Mayor: Again, Manhattan but we don’t need to go into a whole lot of detail because she is in isolation at home and being monitored.
Mullins: Now, isolation at home – she’s in an apartment and in an apartment building the ventilation system runs all through the building, but that’s not a concern?
Mayor: Again, Larry, I always want to be transparent. This is a disease no one – no one on Earth is saying we know everything about it but what we do see so far is for the vast, vast majority of people if they get it, it plays out in the same way a normal flu would, for example. The vast majority – 80 percent plus of people simply live with it, stay home, get rest, whatever it is, it resolves itself. It’s a very small number of cases that have proven to be more dangerous and almost always where there’s an underlying serious medical condition or some kind of vulnerability. So, we take it seriously but we don’t want to treat it as something it’s not. It takes prolonged contact. That’s what we’re seeing so far. You can’t get it through casual contact. So, the bottom line here is if people do the basics, you know, cover your mouth when you cough and sneeze, use hand sanitizer, wash your hands regularly, I mean those are really valuable precautions in this environment. But here we are the biggest city in the world. This thing has been going on now for most of two months. This is our first case. I think that says something about the fact that it is not casual contact. It takes serious contact to be able to transmit that.
Mullins: And we have seen in other cities around the world where there have been outbreaks that they have taken measures like closing the Louvre in Paris now and La Scala in Milan are closed. Are you thinking about this, thinking ahead to that point?
Mayor: Larry, we’re looking at every contingency. In fact, I’m about to do an exercise at our Office of Emergency Management to start running through a variety of contingencies and scenarios with all of our City agencies present to prepare for the worst. But it’s also important to understand where there have been a lot of those closures, it all typically correlates to places that have already a very extensive number of cases, you know where the “community spread” is really advanced. We don’t have that here. We don’t want to have it here but we don’t see an indication of that yet. The goal here is – this is very individual right now that this could be, this ballgame could be won or lost right now based on how individual New Yorkers perform. And so what I’m saying to all New Yorkers is, we need everyone to take it seriously and not hesitate. If you have the symptoms, get to health care anyway. But especially if you think there’s any nexus to travel to one of the more deeply affected countries, whether you’ve travelled yourself or a loved one or friend that you’re in close contact with, get to health care immediately. That’s the central message. If people keep doing that we’re going to be able to stay ahead of this. So, we’re nowhere near the point of having to think about mass closures but we will be preparing for those scenarios right now.

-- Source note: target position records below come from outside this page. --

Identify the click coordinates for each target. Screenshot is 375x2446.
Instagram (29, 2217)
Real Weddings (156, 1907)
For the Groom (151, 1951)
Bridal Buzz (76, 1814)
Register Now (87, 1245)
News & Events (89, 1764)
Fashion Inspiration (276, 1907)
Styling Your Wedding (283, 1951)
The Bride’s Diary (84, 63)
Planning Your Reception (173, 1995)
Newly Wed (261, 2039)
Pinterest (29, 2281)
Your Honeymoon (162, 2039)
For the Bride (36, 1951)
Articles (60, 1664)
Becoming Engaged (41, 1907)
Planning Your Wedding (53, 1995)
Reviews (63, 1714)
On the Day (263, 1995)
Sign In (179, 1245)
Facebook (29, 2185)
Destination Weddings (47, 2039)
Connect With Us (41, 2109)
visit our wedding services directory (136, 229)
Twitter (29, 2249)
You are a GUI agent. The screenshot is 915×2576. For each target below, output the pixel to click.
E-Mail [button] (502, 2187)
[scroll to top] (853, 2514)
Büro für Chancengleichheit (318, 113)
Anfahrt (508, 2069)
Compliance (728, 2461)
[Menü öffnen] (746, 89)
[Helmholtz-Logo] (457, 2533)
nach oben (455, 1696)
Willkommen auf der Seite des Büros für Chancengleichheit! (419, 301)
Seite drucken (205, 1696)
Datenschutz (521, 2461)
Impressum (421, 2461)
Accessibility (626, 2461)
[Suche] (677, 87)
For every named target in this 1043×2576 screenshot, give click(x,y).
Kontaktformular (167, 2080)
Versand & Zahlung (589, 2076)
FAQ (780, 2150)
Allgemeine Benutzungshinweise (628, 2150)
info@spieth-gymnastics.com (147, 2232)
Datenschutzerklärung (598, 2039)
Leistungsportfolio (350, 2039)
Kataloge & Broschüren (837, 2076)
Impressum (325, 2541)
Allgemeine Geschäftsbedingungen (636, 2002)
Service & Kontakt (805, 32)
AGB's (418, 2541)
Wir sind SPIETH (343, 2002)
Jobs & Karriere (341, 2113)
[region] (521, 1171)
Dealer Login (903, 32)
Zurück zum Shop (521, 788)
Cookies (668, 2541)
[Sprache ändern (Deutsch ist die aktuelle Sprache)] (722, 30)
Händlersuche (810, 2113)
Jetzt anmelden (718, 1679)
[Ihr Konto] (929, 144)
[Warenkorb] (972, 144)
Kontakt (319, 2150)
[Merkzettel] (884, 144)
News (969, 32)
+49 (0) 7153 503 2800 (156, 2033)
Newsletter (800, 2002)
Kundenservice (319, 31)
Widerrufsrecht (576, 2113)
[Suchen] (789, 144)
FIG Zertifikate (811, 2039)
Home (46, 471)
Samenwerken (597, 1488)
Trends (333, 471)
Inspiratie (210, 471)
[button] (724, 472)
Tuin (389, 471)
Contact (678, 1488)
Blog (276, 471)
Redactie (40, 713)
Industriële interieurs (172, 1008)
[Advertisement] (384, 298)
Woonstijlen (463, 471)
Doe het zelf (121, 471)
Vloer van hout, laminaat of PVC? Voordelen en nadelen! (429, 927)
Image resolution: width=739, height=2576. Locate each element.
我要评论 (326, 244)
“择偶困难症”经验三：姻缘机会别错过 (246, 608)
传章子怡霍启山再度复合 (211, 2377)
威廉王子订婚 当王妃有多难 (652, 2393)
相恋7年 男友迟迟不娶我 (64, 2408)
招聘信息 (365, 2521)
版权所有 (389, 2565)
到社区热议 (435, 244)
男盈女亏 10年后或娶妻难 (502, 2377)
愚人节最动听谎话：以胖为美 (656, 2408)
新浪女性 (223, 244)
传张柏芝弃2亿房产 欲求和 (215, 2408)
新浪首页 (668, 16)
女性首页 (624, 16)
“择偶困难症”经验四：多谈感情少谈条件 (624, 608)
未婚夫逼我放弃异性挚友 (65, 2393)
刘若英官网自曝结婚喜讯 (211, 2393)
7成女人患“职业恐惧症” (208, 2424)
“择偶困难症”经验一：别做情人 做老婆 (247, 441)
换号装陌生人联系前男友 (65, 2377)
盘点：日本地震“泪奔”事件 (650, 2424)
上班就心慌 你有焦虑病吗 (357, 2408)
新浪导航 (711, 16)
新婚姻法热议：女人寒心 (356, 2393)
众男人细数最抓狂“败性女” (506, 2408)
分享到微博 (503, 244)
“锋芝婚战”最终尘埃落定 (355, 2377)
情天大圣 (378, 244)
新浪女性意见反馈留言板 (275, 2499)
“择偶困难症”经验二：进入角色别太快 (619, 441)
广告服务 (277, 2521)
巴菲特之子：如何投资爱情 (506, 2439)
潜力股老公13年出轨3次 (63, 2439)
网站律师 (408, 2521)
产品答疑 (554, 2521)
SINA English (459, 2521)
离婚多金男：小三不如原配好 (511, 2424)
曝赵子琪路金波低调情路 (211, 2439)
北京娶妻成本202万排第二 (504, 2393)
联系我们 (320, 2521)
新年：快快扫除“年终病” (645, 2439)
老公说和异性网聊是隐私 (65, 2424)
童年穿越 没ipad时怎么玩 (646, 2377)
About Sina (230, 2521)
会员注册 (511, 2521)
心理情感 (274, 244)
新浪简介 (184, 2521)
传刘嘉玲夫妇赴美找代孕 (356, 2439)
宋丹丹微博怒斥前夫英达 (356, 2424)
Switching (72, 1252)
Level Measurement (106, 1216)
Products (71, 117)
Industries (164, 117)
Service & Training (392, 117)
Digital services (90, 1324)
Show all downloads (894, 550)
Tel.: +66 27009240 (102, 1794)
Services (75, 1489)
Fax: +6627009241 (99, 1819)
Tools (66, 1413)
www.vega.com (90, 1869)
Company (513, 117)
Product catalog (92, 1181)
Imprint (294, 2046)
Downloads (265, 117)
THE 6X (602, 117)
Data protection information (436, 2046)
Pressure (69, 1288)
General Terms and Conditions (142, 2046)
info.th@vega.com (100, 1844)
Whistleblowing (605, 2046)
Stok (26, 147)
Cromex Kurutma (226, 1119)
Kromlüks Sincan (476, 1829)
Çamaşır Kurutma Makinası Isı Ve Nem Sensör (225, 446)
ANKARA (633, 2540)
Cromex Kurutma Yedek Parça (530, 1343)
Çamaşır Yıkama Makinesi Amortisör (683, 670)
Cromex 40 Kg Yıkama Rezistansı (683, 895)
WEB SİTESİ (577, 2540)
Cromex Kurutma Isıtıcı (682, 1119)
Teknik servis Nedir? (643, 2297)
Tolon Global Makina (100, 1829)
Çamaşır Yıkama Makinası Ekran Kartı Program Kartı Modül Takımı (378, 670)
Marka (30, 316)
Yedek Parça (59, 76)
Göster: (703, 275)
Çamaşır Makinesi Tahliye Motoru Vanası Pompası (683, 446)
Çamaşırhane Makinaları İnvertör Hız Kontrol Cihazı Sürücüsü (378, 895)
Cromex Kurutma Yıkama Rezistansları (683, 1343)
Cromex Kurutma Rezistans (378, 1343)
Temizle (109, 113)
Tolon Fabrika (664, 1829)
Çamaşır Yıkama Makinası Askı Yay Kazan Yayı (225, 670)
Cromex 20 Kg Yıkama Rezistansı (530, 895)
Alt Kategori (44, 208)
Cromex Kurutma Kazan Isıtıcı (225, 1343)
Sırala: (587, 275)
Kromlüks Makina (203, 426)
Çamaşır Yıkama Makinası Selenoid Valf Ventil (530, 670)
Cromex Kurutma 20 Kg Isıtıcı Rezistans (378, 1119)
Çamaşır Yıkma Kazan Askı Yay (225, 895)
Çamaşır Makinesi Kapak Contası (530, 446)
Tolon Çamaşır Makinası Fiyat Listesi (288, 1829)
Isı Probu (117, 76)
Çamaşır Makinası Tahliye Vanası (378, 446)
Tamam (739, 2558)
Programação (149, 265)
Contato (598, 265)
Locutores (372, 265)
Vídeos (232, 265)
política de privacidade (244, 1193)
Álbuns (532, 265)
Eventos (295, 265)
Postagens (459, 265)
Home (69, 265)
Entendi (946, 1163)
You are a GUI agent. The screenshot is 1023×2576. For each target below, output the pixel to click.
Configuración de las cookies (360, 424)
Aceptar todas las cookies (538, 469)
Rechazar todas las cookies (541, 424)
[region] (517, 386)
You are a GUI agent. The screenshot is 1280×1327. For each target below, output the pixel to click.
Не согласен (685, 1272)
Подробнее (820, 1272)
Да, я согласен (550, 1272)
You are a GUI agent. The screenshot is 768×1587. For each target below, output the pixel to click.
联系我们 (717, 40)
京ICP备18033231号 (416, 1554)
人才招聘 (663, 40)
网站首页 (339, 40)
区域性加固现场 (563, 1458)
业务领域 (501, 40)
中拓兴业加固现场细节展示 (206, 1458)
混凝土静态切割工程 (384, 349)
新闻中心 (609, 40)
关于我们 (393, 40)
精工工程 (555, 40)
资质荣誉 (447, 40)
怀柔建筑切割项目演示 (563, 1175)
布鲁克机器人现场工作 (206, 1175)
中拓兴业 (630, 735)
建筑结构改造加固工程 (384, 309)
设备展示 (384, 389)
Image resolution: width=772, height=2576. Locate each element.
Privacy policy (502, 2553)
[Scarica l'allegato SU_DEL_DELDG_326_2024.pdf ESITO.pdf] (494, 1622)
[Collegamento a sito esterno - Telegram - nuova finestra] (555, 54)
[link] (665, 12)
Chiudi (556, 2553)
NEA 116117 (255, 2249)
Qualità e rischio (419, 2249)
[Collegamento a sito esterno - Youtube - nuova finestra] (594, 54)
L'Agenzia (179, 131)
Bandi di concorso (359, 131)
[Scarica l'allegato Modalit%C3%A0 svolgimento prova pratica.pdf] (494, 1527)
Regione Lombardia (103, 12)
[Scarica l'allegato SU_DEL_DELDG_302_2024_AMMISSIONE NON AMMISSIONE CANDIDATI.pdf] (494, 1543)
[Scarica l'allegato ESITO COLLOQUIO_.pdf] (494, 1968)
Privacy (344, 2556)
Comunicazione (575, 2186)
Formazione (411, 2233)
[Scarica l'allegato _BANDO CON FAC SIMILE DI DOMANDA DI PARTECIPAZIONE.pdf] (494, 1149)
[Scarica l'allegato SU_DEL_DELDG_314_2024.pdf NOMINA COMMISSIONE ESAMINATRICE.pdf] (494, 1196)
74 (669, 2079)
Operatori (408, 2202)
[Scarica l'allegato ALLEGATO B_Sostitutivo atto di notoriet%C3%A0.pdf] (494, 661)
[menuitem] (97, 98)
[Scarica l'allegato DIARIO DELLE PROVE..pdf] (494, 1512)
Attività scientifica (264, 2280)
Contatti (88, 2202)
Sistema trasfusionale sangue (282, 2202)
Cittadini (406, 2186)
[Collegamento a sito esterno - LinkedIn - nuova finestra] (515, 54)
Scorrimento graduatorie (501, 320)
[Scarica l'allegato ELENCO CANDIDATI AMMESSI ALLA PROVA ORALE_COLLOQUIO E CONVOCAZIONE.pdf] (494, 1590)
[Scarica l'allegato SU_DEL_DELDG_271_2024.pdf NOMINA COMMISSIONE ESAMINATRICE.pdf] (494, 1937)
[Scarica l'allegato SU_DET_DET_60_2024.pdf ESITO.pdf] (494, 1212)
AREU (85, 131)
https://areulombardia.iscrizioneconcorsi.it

I also want to tell you, Larry, we’ve got some good news just in the last hour, even since the Governor and I did the press conference. Previously we believed it would be Friday of this week that we would have our local testing up and running. We’ve now had a positive development on that front. That testing is ready to go immediately. The New York City Health Department testing will start later on today. So, that is an update even from just an hour ago. And that’s going to allow us to really in a matter of hours evaluate each case.
Mullins: Very good. Mayor de Blasio, thank you so much for being with us.
Mayor: Absolutely, Larry. Thank you.